L'allontanamento della Santa d'Avila dalla disciplina mondanizzata introduce la corretta lettura del Vaticano II. Secondo Ratzinger: "I fedeli ai quali parliamo si domandano: il Concilio non ha preso la via inversa? Non vuole avere a che fare con la conversione per andare verso la perversione della Chiesa? Né l'una né l'altra di queste domande possono essere puramente e semplicemente scartate".
Padre Lanzetta sostiene risolutamente che nel Vaticano II la Chiesa visse un momento di grande timidezza davanti al mondo: "C'era uno spirito del Concilio con una tendenza masochista".
Eletto pontefice, Ratzinger ha peraltro affermato la perniciosità di un'ermeneutica che pone la Chiesa in conflitto con se stessa, "contro la sua storia e trasforma il Concilio in una Costituente (questa era un'idea molto cara a Giuseppe Dossetti, iniziatore della Scuola di Bologna)". Scuola che ha coltivato l'abbagliante illusione che nel Vaticano II contempla il nuovo inizio e .a nuova pentecoste del cattolicesimo.
In conclusione "non vi è opera di difesa [del Vaticano II] più benemerita che mostrarne la sua corretta interpretazione alla luce di tutta la Dottrina cattolica, ovvero la millenaria tradizione della Chiesa".
Padre Tognetti propone la rilettura dei duri commenti al Vaticano II scritti da don Divo Barsotti nel tormentato biennio 1967-1968. Un giudizio del mistico fiorentino riassume le cause dell'angoscia che opprimeva gli spettatori delle acrobazie verbali messe in scena dai teologi ubriacati dalle novità striscianti fra le righe del concilio: "Certi adattamenti non li capisco, certi rinnovamenti mi sembra siano solo tradimenti.

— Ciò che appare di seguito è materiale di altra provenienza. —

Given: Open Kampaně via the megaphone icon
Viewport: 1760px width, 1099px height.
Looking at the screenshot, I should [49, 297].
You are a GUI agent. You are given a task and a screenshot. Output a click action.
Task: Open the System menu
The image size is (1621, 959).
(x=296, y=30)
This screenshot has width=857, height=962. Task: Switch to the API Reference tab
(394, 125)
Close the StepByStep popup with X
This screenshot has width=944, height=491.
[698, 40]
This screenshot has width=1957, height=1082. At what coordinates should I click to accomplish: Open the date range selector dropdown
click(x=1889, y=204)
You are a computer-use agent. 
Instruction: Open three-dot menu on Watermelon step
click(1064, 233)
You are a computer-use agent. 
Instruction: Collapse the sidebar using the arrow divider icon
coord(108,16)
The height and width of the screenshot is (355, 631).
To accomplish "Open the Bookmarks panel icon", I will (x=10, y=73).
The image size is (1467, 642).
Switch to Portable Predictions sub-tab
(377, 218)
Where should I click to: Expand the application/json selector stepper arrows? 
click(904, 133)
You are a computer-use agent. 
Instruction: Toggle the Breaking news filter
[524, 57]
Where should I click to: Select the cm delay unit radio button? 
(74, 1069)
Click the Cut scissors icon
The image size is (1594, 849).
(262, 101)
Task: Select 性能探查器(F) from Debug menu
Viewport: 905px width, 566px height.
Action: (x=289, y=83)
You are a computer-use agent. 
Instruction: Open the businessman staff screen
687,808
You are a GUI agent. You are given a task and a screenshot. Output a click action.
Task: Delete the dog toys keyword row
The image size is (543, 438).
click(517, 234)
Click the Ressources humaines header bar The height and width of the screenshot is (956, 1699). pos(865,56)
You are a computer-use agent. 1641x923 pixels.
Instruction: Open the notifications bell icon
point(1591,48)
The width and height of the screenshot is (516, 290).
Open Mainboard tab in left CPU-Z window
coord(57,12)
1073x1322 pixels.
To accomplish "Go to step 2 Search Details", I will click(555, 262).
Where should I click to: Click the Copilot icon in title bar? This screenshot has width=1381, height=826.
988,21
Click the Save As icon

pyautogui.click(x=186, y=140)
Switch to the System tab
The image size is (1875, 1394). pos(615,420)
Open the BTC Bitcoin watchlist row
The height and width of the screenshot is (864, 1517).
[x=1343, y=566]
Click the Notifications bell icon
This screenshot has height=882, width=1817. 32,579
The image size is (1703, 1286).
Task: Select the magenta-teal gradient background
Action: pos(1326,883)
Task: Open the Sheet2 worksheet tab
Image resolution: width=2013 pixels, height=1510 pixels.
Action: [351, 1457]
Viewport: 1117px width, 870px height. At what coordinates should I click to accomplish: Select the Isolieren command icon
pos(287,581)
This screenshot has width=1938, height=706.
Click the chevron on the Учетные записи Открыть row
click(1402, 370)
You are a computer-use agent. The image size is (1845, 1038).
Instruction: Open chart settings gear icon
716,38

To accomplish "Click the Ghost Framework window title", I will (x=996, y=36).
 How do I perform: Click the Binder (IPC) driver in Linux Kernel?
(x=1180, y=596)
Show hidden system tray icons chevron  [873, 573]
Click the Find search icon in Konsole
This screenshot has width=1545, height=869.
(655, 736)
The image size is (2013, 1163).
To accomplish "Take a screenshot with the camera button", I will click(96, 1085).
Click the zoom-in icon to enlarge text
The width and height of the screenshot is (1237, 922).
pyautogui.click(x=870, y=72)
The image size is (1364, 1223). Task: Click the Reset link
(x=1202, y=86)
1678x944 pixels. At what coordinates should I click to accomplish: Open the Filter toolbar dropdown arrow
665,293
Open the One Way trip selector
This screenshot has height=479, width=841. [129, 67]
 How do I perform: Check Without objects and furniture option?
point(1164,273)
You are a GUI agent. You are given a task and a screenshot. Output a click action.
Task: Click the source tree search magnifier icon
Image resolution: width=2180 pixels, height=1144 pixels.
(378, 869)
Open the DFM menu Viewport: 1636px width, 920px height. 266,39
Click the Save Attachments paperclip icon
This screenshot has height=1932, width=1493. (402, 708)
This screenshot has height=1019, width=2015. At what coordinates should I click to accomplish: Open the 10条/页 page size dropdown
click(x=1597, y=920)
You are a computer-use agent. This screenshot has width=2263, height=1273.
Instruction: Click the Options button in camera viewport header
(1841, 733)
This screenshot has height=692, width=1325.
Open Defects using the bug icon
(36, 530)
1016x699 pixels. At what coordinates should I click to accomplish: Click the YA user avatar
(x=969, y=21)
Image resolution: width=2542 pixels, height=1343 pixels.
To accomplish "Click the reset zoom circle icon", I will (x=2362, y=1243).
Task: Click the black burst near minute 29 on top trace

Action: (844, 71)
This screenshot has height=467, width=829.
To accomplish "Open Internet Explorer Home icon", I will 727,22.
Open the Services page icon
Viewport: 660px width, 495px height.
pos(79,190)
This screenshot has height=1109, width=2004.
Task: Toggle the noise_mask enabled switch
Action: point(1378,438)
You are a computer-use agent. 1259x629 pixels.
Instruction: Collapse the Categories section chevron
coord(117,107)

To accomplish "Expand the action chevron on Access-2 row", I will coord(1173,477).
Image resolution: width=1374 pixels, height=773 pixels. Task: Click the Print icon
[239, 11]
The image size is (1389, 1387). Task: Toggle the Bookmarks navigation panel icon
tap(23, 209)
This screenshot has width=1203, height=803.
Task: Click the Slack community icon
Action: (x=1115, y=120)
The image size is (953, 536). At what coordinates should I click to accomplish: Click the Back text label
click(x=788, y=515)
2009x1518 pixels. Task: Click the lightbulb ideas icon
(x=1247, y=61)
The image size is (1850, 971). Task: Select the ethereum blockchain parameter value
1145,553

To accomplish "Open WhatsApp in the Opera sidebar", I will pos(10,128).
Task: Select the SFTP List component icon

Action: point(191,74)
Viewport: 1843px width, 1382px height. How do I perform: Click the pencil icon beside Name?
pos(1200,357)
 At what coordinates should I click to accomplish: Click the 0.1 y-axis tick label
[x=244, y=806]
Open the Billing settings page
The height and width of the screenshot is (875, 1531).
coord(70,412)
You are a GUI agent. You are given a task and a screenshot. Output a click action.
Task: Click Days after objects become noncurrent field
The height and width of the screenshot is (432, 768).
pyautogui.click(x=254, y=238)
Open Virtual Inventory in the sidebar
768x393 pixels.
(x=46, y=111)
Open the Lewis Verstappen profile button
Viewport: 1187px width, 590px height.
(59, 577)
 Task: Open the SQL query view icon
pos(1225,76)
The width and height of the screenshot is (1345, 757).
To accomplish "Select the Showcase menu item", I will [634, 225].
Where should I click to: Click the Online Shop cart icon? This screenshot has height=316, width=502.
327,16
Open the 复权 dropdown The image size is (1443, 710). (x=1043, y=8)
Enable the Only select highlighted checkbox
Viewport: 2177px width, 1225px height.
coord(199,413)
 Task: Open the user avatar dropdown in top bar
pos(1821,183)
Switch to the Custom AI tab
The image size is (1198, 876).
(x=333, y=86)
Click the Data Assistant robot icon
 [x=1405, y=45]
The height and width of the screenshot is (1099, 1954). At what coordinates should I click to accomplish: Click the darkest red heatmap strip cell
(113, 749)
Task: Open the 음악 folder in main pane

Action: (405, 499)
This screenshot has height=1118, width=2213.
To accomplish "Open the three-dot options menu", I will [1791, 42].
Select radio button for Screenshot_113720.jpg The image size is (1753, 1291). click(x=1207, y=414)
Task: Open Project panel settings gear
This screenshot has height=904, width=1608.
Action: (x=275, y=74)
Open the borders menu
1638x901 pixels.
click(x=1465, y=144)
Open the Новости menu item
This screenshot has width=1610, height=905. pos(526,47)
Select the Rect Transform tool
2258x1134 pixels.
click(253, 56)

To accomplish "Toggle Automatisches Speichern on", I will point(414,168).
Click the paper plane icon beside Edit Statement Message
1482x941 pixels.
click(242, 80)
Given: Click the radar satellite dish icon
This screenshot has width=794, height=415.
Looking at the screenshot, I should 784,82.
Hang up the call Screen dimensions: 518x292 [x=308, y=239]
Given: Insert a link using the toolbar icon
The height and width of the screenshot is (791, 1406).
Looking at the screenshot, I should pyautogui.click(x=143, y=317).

Non riesco a capire chi sia Dio per tanti teologi, per tanti scrittori, per tanti preti e religiosi. Non riesco a credere che quello che fanno, che quello che dicono, che quello che scrivono derivi davvero da una fede vissuta, da una vita religiosa profonda, dalla preghiera".
Opportuna è infine la rivisitazione, proposta da padre Luca Genovese, degli scritti di uno strenuo contestatore della teologia, il cappuccino San Lorenzo da Brindisi (+1619), elevato al rango di Dottore della Chiesa da Giovanni XXIII nel 1959. La rievocazione di padre Genovese mostra la simultaneità del progetto di convocare un Concilio con l'alto riconoscimento della dottrina di un religioso illuminato e intransigente che ha segnato i limiti dell'ecumenismo.
Le incerte espressioni che baluginano nei documenti del Vaticano II, ad esempio il giudizio sulla sussistenza della vera fede nelle sette ereticali, si devono leggere pertanto nella luce della rigorosa ortodossia: "Poiché la setta dei Luterani non è stata fondata sopra questa pietra non può appartenere alla Chiesa di Cristo e neppure a Cristo ma è rivolta solo all'anticristo". Condiviso e apprezzato dal papa che ha convocato il Vaticano II, il giudizio di San Lorenzo indica il coerente orientamento dell'ermeneutica della continuità nella delicata e controversa questione dell'ecumenismo.
Merita una speciale citazione il saggio che lo storico Giuseppe Brienza ha dedicato a Fausto Belfiori, un fra i più coraggiosi testimoni della resistenza cattolica all'eversione teologica e politica nel XX secolo.